> [Given problem] From the records below, list every line that contains the string "Instruction". Letter case must match.

Data entries:
________
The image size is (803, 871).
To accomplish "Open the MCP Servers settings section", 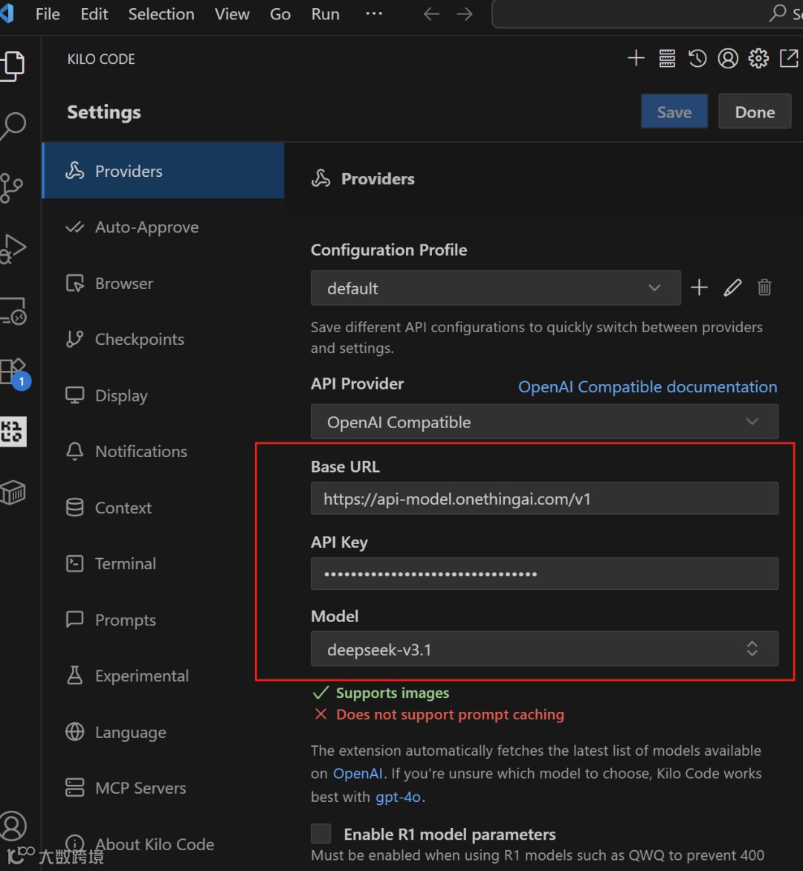I will coord(141,789).
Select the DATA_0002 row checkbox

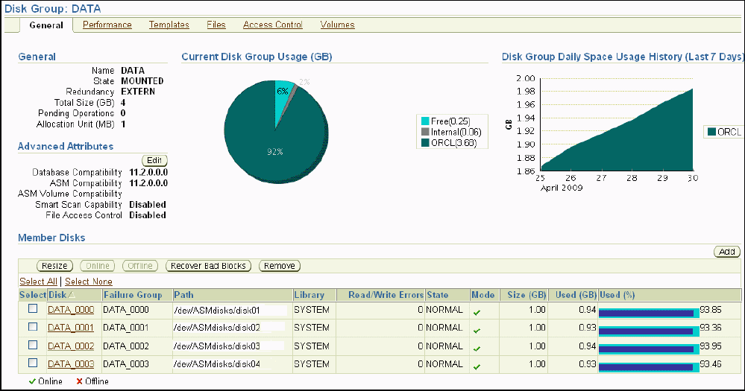coord(32,346)
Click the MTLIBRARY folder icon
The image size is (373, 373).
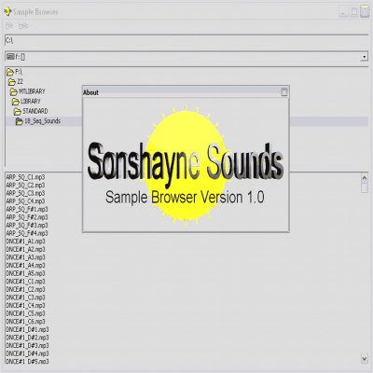tap(14, 92)
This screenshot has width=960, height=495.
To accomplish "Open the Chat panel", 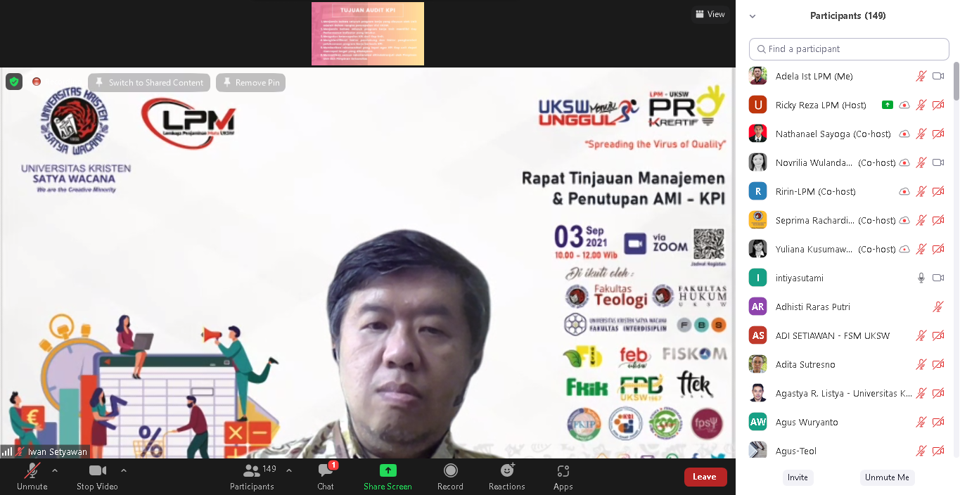I will (326, 476).
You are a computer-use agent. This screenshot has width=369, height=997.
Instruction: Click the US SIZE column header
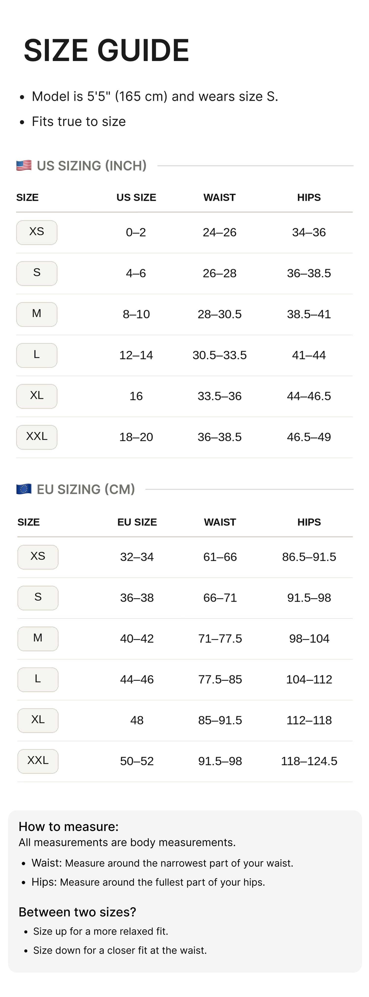point(136,197)
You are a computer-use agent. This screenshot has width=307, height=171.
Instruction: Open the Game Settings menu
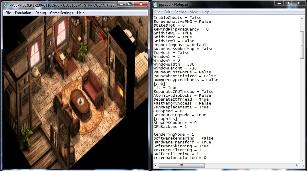coord(61,13)
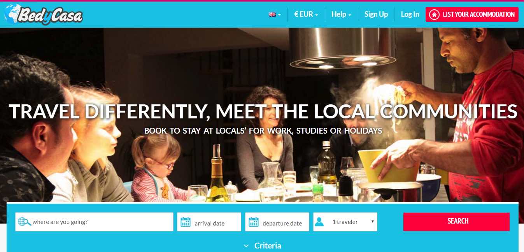The width and height of the screenshot is (524, 252).
Task: Open the UK flag language selector
Action: (275, 14)
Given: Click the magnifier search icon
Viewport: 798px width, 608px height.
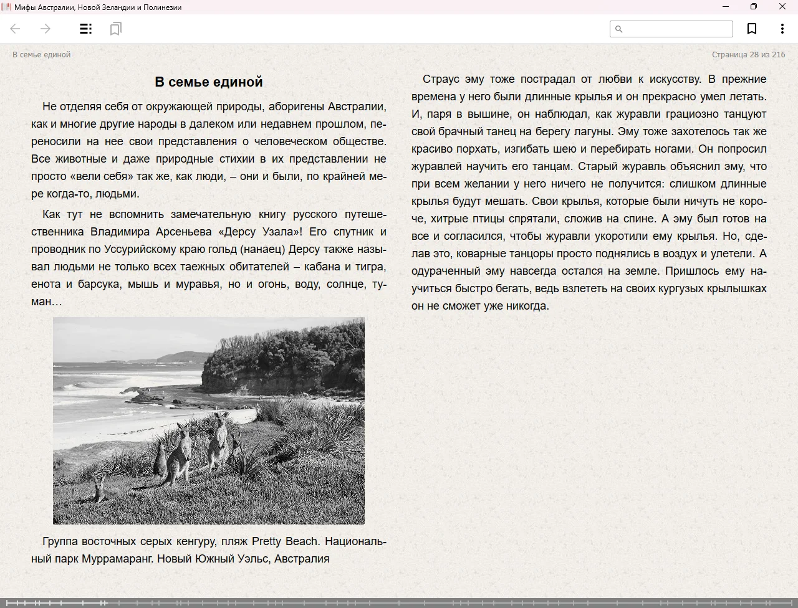Looking at the screenshot, I should 618,29.
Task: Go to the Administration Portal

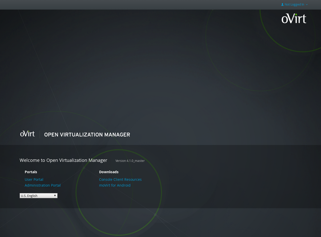Action: pyautogui.click(x=43, y=185)
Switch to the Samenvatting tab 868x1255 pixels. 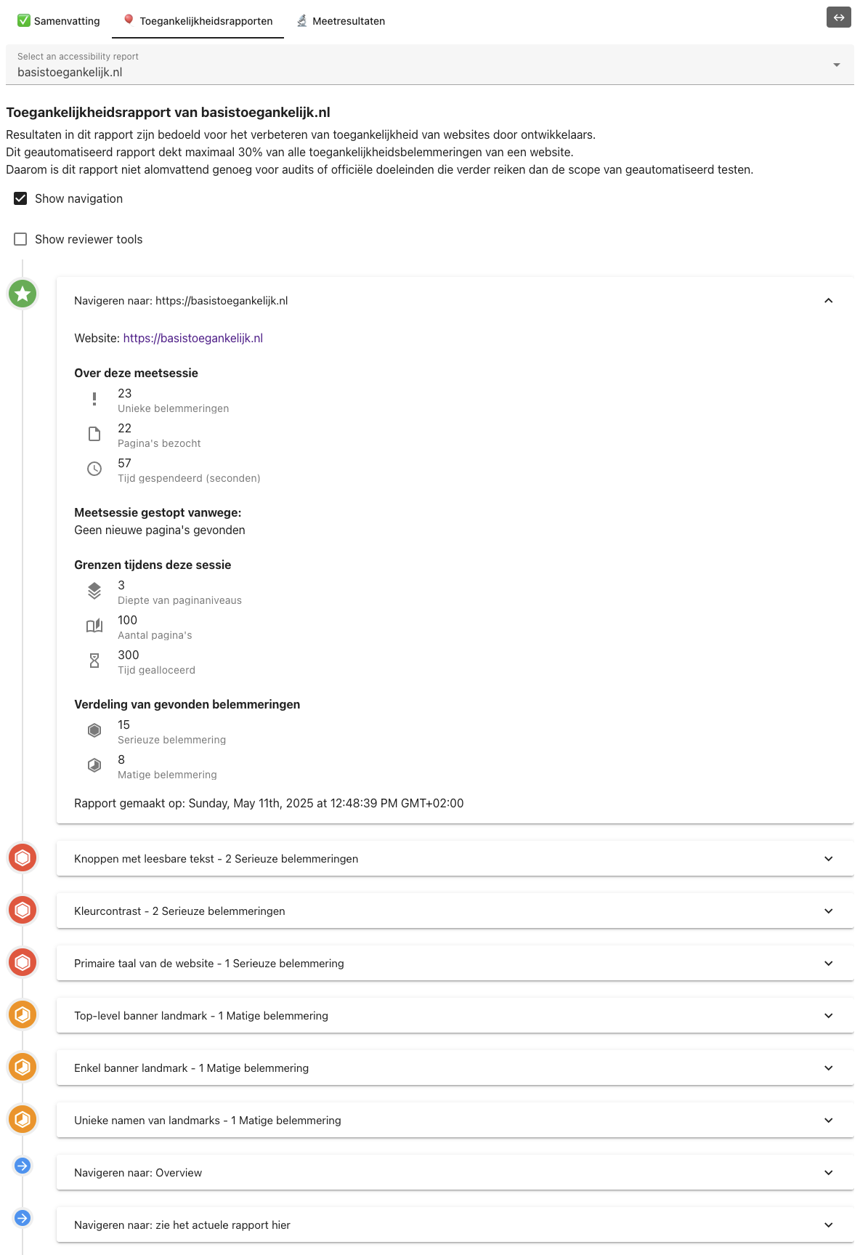click(x=59, y=21)
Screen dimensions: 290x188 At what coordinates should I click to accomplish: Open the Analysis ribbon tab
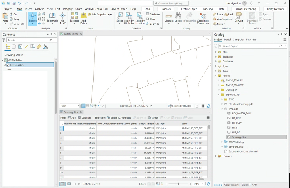(x=39, y=9)
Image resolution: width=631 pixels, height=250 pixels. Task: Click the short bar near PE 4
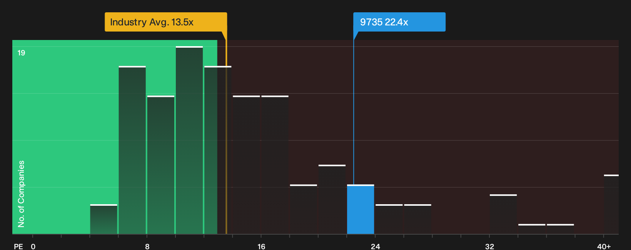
________
> [Reply to the exercise]
Instruction: Click the US SIZE column header
Instruction: Open the Game Settings menu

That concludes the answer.